I'd like to continue exploring, in a bit more detail, some issues I mentioned in my last two blogs. I stand by my emotional frustration with the current campaign. Admittedly, I've addressed the campaign broadly, and now I'd like to get a little more specific.
Overall, please know that one of my main points is that we have a flawed representative system of government and election; the two major parties are largely responsible for this. With very few exceptions, Republicans and Democrats comprise all three branches of government. Each party takes an opposite stance on major issues. When the congress votes on minor issues, representatives refuse to cross party lines in fear that their disloyalty may give the opposite party a victory. This is not a petty issue: small congressional victories mean a lot when a congress is nearly even-split between to parties. And why are senators, representatives, presidents, and judges so loyal to their party? Because corporations, lobbyists, and people with money invest in those parties, convincing each party that they are essential in properly representing the interests of America.
I plan on returning frequently to this issue. In the meantime, let's look more specifically at some issues that our candidates are glossing over. In my last post, I mentioned that our Federal Reserve operates without a lot of oversight from the government, let alone from people like you and me. I'd like to move slightly from that topic to address our Federal Trade Deficit—a related topic—for this reason: the Federal Reserve makes powerful policies and statements about the U.S. economy. For better or worse, these actions are part of the Federal Reserve's responsibility to keep inflation reasonable. The Bureau of Labor Services calculates the rate of that inflation—a rate that is used when the Bureau of Economic Analysiscalculates the GDP.
So, for example, Ben Bernanke (who is in charge of the Fed Reserve) might tell us that, even though our trade deficit is high, our GDP is also high, meaning that business is still growing. …unless, of course, the GDP is overstated, which should be a big controversy right now.
So, backing up slightly, the GDP is a rough sum of all the economic activity in the country. Usually, if the GDP increases, that usually means that our businesses are making us money, which is good. The trade deficit is the difference between the amounts of goods we import versus the goods we export. If we continually import more than we export, that's bad, and if our deficit continues to grow, this acts as a disincentive to our own investors.
Economists and bankers have several big questions related to our growing trade deficit (www.bea.gov is a great place to get info on all this.) The biggest question, currently, is: how much of our trade deficit can we attribute to the rising cost of oil?
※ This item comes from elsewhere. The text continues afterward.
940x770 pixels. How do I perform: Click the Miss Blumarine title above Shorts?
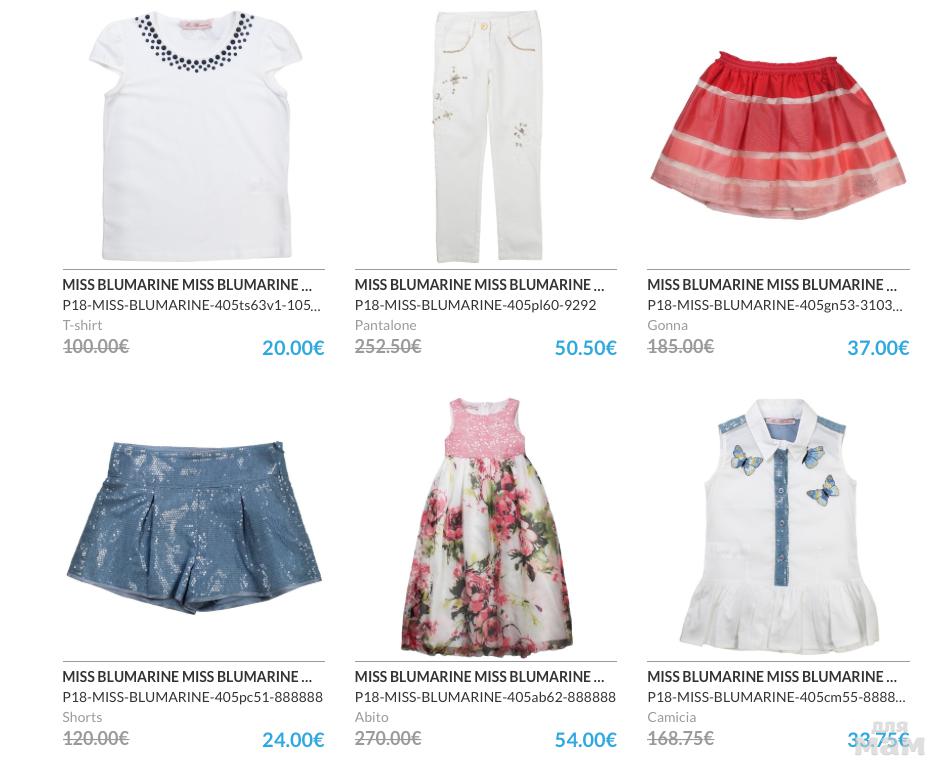[187, 676]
Keep in mind that we import the vast majority of our oil, so high oil prices obviously contribute to higher import costs. However, oil is NOT completely responsible for our deficit. Check out the latest trade analysis spreadsheet which I found at the BEA's website. Click on Exhibit 11 and compare Non-Petroleum exports to Non-Petroleum imports. The difference is huge! For a general breakdown of the types of stuff we import, read the latest newsrelease. The types of imports we're talking about are goods and services like food, vehicles, insurance, travel, technology, and technology support.
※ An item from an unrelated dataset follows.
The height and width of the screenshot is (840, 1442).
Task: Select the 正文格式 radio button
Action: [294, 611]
Anyone who listened to the RNC recently and heard crowds chanting "drill, baby, drill!" might assume that "oil-drilling will decrease our support for dangerous regimes" (Sarah Palin on YouTube) and help solve an energy crisis. But we're also talking about a huge trading and credit crisis here, for which oil-drilling is not necessarily the answer.
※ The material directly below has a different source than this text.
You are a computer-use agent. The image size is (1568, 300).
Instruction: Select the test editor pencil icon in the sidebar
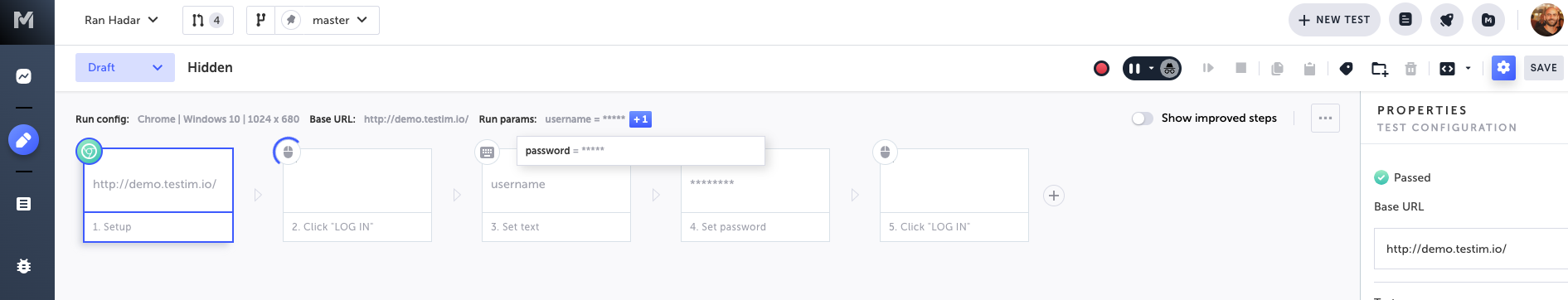24,139
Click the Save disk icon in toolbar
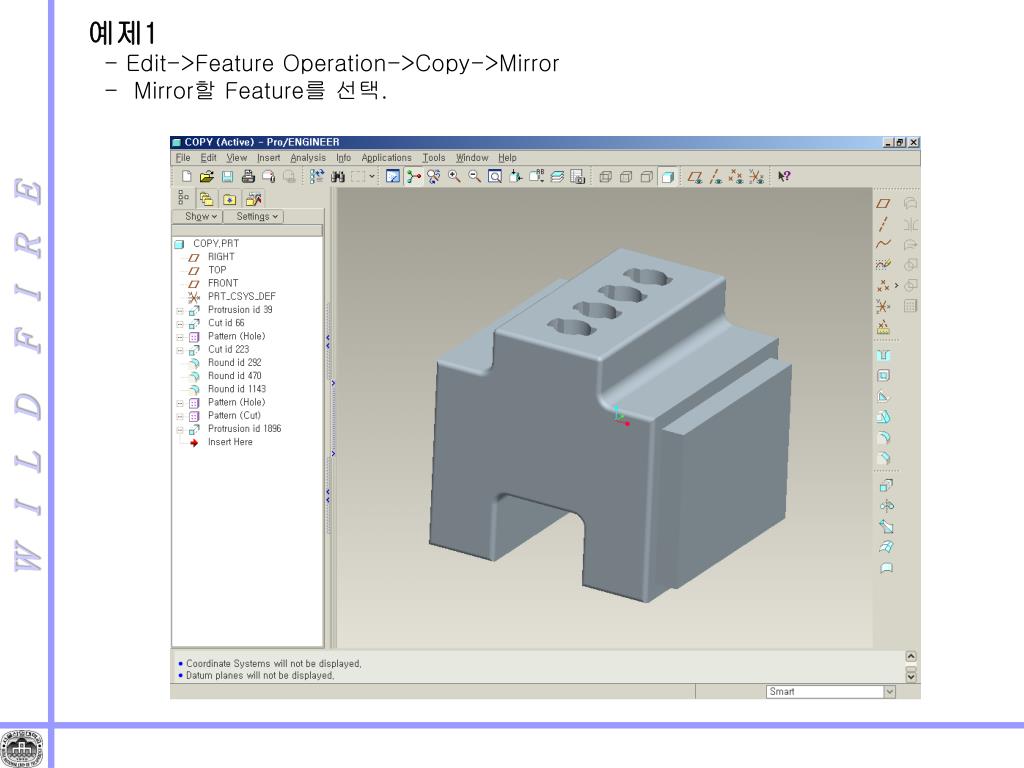The height and width of the screenshot is (768, 1024). [225, 177]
What will decrease a trade deficit? The meaningless answer is: U.S. business which investors believe in. How do we get business we believe in?
I'm not a businessman, I'm a musician. Still, I sell myself and I sell my ideas to a degree that won't make me uncomfortable: I want to speak about things that move me, I want to use music in my discussions, I want to stay away from impractical ideals, I might think ideals are impractical. Those who invest in ME, believe in the tenets of my business, to some small degree. It sounds dry and heartless but it's true.
If it sounds like I'm saying "we need more businesses with HEART," I'm not. We already have them. I work for one. There are willing entrepreneurs everywhere, especially here in the NW. The meaningful answer is that the public and the government must create conditions which allow theses businesses to flourish. This means government subsidies and tax incentives. During the Reagan administration, the Republicans cut subsidies for alternative energy and fuel companies. Over the next ten years, the top wind and solar energy companies were purchased by foreign nations like Denmark, Germany, and Japan. They were officially "off-shored," and now, years later, we import their goods and services. Even worse, our government refuses to pass meaningful economic stimulus to these industries.
I barely feel the need to mention the massive migration of I.T. work to India over the past 10 years, do I?
And, while I'm not saying the U.S. government was wrong in discontinuing funding to the Texas Supercollider of the 90s, this is another example of forward-thinking research and investment, from which hundreds of businesses would benefit.
Obviously, consumers can play an important role in trying to consume local goods and services. We can also start making noise about exciting business we believe in: business that might change the world, like, oh I don't know, solar power, hydrogen power, wind power, sustainable food sources, weather research and control, satellite-cellular technology, black holes, the fourth dimension!
We can also refuse to support giant parties that will NEVER be able to address business ideas like these until the country/world demands it, in a drastic economic depression or an environmental catastrophe.